Human and artificial intelligence performance in radiographic caries detection: ex vivo tooth section-referenced evaluation and implications for clinical decision-making.
Journal:
Journal of dentistry
Published Date:
Feb 28, 2026
Abstract
OBJECTIVES: To evaluate the caries detection performance of a commercially available AI-system (Nostic) and human raters for radiographic caries detection using tooth sections as reference. METHODS: Radiographs and corresponding tooth sections from extracted teeth (548 approximal and 91 cervical sites) were assessed by three dentists and AI-system (graded/probabilistic outputs). Performance versus reference was quantified using ROC/PR analyses, calibration metrics, and threshold-based measures with bootstrapped confidence intervals. Rater-AI-system agreement/disagreement subsets were analysed. For early dentine lesions (D3), four decision approaches (rater-only, AI-system-only, rater-OR-AI-system, rater-AND-AI-system) were compared using a weighted clinical-loss analysis across varying false-positive penalties.

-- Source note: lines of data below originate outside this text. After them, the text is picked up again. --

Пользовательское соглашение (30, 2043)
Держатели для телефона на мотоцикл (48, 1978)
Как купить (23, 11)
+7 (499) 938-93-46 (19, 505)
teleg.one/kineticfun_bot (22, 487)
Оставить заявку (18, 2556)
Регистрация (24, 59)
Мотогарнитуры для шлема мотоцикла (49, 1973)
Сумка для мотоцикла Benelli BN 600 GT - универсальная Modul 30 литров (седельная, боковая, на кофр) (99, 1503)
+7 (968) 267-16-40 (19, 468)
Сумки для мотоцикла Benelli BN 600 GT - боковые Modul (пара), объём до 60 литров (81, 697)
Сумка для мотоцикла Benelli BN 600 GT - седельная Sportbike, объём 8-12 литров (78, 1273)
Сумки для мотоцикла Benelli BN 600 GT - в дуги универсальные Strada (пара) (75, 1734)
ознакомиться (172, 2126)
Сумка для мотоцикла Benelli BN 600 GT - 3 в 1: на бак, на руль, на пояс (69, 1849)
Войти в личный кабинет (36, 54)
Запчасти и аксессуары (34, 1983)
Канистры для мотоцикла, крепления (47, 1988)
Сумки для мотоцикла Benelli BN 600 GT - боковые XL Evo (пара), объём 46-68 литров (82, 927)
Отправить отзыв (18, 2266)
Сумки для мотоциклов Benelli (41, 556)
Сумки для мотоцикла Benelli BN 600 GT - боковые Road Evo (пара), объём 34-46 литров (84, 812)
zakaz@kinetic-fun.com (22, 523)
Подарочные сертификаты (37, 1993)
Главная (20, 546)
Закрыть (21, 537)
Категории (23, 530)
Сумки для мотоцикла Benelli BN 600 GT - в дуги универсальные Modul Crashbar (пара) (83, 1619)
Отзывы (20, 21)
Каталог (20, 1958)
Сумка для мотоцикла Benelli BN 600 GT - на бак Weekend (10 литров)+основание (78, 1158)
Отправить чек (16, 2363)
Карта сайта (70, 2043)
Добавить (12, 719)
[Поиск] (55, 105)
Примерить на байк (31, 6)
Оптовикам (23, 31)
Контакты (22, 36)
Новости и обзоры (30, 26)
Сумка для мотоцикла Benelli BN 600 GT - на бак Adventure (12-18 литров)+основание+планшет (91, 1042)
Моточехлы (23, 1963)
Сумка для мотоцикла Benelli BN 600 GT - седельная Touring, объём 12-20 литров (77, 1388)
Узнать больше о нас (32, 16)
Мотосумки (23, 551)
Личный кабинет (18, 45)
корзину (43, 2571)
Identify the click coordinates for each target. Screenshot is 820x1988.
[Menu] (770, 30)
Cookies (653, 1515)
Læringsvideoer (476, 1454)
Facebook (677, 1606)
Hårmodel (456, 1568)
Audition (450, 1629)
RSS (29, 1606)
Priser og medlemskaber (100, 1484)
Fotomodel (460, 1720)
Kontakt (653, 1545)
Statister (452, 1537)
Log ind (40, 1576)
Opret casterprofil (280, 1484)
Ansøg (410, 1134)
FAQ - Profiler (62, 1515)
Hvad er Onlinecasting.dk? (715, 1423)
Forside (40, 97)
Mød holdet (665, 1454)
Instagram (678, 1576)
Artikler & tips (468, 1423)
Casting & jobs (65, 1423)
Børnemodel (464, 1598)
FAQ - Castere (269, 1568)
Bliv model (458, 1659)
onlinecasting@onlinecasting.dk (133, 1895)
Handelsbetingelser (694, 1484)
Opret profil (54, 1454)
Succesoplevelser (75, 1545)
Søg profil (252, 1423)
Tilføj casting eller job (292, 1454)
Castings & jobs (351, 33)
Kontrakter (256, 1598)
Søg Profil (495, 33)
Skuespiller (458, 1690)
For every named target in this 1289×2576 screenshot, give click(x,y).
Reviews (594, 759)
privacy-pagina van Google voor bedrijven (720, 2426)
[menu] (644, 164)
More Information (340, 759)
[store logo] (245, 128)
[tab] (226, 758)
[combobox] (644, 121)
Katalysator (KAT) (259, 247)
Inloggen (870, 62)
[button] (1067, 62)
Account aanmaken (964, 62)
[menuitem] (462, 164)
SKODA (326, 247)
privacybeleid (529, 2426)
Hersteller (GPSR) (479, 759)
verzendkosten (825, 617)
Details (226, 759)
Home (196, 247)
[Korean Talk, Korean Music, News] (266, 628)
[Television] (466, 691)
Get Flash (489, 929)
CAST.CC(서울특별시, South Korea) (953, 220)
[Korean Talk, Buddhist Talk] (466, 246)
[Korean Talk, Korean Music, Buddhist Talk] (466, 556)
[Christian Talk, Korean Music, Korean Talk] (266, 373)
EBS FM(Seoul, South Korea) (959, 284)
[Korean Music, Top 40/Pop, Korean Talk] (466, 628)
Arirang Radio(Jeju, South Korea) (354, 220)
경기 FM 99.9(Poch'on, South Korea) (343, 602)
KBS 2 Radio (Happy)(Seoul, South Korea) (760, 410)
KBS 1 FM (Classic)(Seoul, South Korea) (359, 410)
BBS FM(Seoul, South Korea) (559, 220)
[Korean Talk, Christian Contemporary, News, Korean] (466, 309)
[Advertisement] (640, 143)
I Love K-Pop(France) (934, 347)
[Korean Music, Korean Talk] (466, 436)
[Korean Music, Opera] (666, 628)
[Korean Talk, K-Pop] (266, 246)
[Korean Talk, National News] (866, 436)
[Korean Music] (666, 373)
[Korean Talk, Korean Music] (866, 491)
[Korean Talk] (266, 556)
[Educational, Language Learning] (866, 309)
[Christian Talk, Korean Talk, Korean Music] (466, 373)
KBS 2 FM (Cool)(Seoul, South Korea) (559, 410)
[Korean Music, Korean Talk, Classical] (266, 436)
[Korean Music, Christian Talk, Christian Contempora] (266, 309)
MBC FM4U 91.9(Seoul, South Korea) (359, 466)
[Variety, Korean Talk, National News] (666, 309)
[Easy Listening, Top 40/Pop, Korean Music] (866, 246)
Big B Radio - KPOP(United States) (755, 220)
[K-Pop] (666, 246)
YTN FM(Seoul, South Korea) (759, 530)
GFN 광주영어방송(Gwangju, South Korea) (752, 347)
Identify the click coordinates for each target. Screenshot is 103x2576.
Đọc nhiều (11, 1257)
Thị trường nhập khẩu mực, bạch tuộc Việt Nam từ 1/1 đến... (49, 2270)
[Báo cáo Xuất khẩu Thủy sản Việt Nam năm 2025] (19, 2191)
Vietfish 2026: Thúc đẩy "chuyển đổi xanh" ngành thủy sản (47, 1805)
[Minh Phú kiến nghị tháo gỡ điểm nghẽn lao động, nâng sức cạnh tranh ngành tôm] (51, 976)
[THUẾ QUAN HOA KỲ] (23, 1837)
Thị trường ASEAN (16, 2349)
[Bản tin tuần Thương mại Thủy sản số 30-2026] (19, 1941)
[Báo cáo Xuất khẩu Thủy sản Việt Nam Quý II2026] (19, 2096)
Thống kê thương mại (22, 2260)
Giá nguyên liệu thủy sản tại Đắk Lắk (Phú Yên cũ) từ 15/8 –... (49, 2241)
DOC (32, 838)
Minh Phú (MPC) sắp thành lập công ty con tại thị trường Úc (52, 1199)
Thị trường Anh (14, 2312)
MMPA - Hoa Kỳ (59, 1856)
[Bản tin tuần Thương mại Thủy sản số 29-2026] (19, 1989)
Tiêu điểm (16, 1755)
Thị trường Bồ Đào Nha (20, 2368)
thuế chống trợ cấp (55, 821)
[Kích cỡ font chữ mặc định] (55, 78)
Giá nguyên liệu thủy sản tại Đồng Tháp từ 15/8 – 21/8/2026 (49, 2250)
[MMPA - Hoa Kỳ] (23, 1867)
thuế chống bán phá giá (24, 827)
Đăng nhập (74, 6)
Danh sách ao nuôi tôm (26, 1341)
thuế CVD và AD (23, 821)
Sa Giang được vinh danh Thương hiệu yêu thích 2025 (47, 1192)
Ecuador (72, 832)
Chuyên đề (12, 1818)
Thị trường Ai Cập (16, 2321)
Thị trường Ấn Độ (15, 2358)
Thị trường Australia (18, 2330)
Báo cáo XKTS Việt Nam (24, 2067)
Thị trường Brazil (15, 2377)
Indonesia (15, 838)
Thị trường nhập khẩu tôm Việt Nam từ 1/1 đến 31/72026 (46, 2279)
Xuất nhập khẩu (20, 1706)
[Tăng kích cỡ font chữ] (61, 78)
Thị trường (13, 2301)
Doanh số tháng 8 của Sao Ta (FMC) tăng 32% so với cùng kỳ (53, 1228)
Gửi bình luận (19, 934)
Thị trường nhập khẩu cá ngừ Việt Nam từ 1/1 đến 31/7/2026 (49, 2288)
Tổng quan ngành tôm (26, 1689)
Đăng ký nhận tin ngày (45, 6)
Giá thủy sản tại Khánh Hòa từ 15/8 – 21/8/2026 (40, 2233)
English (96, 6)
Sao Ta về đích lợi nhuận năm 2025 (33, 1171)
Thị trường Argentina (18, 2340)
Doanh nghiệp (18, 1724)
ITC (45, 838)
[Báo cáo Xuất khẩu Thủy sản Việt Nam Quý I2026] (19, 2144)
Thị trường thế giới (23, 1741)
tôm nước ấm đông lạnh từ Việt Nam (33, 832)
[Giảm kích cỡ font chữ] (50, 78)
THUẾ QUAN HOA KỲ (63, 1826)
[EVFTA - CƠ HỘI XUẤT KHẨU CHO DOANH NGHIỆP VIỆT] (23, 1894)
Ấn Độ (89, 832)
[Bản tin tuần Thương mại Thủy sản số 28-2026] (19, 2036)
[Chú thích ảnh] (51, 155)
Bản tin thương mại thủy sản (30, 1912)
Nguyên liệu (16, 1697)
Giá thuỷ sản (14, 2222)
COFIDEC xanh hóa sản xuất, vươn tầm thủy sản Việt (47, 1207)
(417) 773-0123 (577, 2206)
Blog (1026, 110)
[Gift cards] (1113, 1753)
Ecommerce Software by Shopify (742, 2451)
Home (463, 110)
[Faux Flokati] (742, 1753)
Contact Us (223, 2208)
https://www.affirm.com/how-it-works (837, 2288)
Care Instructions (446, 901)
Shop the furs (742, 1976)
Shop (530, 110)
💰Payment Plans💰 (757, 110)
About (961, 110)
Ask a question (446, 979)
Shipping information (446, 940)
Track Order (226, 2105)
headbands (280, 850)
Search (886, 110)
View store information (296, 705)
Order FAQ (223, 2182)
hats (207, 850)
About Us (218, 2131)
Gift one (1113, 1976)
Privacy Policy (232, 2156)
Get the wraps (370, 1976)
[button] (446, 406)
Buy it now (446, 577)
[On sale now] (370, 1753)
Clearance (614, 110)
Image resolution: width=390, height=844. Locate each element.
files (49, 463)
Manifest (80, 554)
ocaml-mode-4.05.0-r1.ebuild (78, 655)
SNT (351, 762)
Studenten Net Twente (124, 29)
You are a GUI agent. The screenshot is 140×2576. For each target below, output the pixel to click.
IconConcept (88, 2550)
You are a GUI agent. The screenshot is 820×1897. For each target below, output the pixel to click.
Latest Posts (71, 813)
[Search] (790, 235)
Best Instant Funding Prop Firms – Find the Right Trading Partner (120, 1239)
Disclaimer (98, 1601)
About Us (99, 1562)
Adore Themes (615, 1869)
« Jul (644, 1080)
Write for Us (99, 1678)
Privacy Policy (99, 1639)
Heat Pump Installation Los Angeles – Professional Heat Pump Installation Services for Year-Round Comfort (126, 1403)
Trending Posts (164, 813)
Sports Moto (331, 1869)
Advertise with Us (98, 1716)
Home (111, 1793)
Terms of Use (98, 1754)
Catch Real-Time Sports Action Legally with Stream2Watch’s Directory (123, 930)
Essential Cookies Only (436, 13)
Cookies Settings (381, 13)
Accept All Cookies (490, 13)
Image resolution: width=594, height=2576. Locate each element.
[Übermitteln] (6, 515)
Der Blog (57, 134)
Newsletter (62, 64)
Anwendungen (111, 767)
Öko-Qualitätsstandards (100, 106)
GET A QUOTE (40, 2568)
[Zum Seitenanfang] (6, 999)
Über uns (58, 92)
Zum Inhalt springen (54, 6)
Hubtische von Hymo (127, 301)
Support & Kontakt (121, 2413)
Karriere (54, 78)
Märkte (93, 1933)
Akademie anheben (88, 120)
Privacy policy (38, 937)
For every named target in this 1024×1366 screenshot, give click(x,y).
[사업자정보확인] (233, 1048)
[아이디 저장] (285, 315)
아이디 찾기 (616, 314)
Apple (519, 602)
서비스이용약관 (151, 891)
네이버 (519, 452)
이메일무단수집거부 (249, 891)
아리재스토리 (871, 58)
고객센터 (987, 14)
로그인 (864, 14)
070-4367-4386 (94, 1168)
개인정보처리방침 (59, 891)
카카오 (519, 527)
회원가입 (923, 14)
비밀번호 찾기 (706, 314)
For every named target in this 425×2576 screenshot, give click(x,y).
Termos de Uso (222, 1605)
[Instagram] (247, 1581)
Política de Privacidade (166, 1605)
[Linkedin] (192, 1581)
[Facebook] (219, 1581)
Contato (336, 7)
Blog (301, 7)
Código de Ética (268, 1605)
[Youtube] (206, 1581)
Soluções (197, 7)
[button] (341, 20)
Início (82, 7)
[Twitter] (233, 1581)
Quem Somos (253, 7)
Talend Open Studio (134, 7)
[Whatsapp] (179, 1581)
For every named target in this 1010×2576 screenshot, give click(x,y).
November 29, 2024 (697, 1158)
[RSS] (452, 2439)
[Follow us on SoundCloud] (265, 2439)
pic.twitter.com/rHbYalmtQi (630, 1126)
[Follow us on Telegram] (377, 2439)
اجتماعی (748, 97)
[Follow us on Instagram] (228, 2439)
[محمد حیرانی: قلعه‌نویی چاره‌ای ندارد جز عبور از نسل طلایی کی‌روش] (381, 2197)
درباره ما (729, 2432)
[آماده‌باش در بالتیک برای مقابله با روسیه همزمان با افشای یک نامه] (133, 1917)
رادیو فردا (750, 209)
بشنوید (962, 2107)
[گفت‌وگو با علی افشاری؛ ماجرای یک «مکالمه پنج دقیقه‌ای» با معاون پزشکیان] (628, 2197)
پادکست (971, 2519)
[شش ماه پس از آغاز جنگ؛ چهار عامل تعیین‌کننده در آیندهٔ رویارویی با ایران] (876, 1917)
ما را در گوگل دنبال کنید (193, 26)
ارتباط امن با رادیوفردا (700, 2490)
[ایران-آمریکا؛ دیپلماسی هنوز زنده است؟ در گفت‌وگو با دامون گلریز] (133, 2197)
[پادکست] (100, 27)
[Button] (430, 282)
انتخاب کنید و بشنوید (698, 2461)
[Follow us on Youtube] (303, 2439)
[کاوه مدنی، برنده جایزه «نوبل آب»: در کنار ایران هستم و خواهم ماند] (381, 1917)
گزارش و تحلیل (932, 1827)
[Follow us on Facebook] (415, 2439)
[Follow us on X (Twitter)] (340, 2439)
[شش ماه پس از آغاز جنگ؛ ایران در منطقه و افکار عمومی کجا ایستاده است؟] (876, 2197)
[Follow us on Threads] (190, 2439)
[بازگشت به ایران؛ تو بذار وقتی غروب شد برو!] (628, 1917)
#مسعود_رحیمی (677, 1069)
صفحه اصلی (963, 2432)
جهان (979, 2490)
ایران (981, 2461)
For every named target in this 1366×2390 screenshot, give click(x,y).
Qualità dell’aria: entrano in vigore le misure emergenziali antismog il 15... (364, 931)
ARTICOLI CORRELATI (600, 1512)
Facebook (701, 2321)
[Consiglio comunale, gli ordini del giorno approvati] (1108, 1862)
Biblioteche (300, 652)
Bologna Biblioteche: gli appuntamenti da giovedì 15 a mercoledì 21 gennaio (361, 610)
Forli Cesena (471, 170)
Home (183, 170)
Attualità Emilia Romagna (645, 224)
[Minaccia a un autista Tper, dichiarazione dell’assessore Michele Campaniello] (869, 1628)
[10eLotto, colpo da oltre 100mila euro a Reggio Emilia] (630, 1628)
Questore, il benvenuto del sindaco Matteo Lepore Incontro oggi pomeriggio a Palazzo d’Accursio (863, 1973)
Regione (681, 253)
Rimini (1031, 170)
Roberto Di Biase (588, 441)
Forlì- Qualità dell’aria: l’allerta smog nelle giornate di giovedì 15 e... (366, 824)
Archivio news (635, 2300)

RESULTS: For approximal enamel lesions (D1/2), AI-system was more sensitive than raters (0.60 vs 0.42) with slightly lower specificity (0.80 vs 0.84) and modest discrimination (AUC 0.70 vs 0.64). For approximal dentine lesions (D3/4), discrimination was high (AUC 0.90 AI-system vs 0.86 rater); The AI-system was more sensitive (0.84 vs 0.72) while raters were more specific (0.88 vs 0.94). For cervical dentine lesions (D3/4), both performed well (AI-system: Se/Sp 0.92/0.84; rater: 0.97/0.77; AUC 0.91 vs 0.87). In D3 decision strategies, rater-only prioritised specificity (Se/Sp 0.60/0.85), AI-system-only prioritised sensitivity (0.75/0.77), OR reduced false negatives (0.84/0.73), AND reduced false positives (0.51/0.89), with AND yielding the lowest clinical loss at higher false-positive penalties. CONCLUSIONS: The AI-system provides complementary information that becomes clinically relevant when integrated into structured human-AI-system decision rules. Context-dependent use may support minimally invasive caries management. CLINICAL SIGNIFICANCE: Combining human assessment with AI-system may improve preventive and operative decision-making by balancing false negatives and false positives.